The database layer handles the rules and manages the data that is necessary to support the registry model.

The database layer is composed of services that handle the various registry objects, such as domains, nameservers, and registrants. 

Multiple instances of each service are supported.  For example, Domain1 and Domain2 in the diagram both support domain registry objects.   Although, two service instances are illustrated in the diagram, in reality, any number of services can be activated.  A load balancer supports the delegation of requests between multiple service handlers. This provides high performance, and high availability.

The database layer also contains the database store itself.  This consists of two database systems with data replicated between them on a continuous basis.  If one database fails, the other is able to take over registry operations immediately. 

By supporting multiple database stores, the registry system offers high performance and high availability.

Radware Multi-Lan will perform all load balancing.

Each registry object service will run on a Sun E450 with quad CPU, 2G of RAM, 2x36 GB mirrored hard drives, running the Solaris operating system.

The databases will each run on a Sun E10000 with 16 CPU, 8G of RAM, 8x72 GB RAID hard drives, running the Solaris operating system and a Oracle database.

The operational registry model supports services such as DNS servers and whois servers.  Each of these services are load balanced for high performance and high availability.  These are explained separately later in this document.

Equipment within the registry model is connected with dual homed 100Mbit connections.  A separate network is used for backups.

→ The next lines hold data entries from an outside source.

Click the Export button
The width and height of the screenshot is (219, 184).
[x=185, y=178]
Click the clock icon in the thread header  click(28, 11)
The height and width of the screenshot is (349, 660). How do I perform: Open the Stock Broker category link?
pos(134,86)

The fundamental building block of the Tucows registry model is the OpenXRS registry.  This system implements all functional requirements necessary to implement a gTLD registry.  It does so in a scalable and fault-tolerant way by providing a replicated database that can be put into service automatically if the primary database fails.

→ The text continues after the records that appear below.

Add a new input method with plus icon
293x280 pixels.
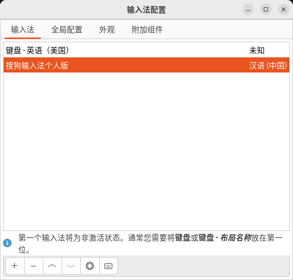(x=15, y=266)
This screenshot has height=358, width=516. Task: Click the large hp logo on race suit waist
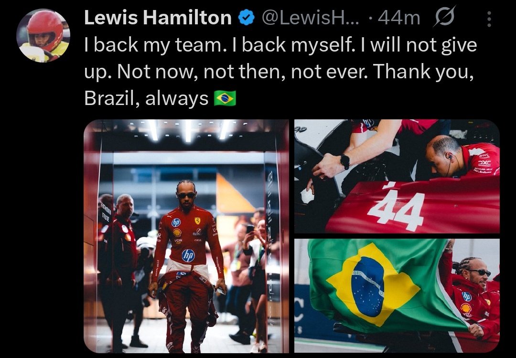coord(188,255)
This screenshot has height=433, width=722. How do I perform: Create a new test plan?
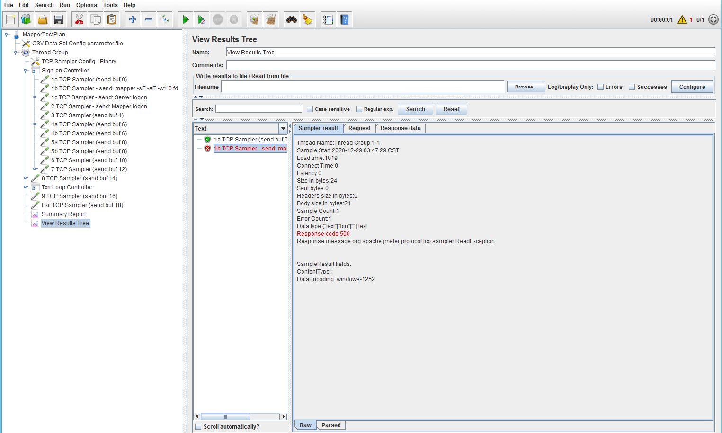tap(9, 19)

The architecture of the OpenXRS system is best illustrated by the following diagram:

Each component in the OpenXRS system (Domains, Registrars, Nameservers), runs on a Sun E450, each with 2 CPU’s, Solaris operating system, and 2 GB of RAM, and 2 x 36GB mirror drives.

The OpenXRS registry uses two Oracle databases, a primary and a secondary, which are continuously replicated.  Each Oracle database runs on a Sun E10000, with 16 CPU’s, Solaris operating system, 8 GB of RAM, and 8 x 72 GB RAID drives.

Connections between hardware in the OpenXRS registry is made with dual homed 100Mbit connections.  A separate network is used for backups.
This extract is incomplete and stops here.